Junior Team Futebol
- Full name: Junior Team Futebol S/S Ltda
- Founded: 5 February 2001 as Londrina Junior Team
- Ground: Estádio Erick Georg, Rolândia
- Capacity: 2,200
- President: Iran Campos dos Santos
- Head Coach: Alessio da Costa Antunes
- League: Campeonato Paranaense 3ª Divisão
- 2010: Campeonato Paranaense 3ª Divisão, 3rd
- Website: http://www.juniorteamfutebol.com.br/
| Home colours | Away colours | Third colours |

= Junior Team Futebol =

Junior Team Futebol S/S Ltda is a Brazilian football club from the city of Londrina, Paraná state. Found in 2001 as Londrina Junior Team, the team was an affiliated club of Londrina Esporte Clube but now a separate entity. CBF registration number: 00207PR

==History==
Found 2001 as Londrina Junior Team S/S Ltda, the club was part of Londrina Esporte Clube's youth system. The team also hired its youth products in professional contract, and loaned them to Brazilian clubs or even moved abroad. The club later became a separate club as Junior Team Futebol S/S Ltda and stopped the connection with Londrina Esporte Clube.

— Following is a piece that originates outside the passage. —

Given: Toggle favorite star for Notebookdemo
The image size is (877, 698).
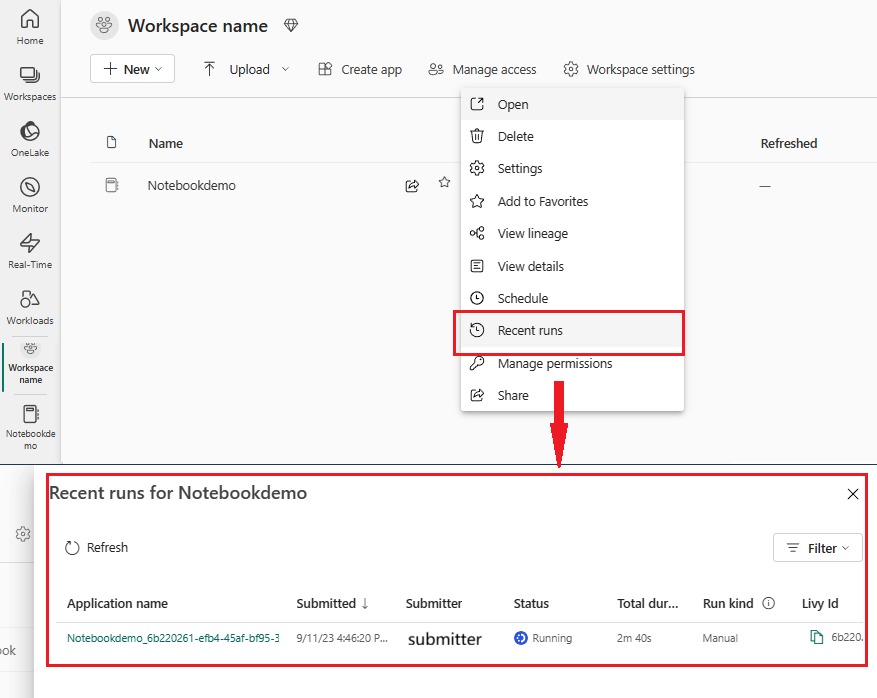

The club hired professional players but not participated in senior competitions for 9 years. In 2010, the team played in Campeonato Paranaense 3ª Divisão, the lowest level in the state league of Paraná which had professional (or semi-professional level, opposite to amateur). The team also played its home match on Estádio Erick Georg, home of Nacional de Rolândia.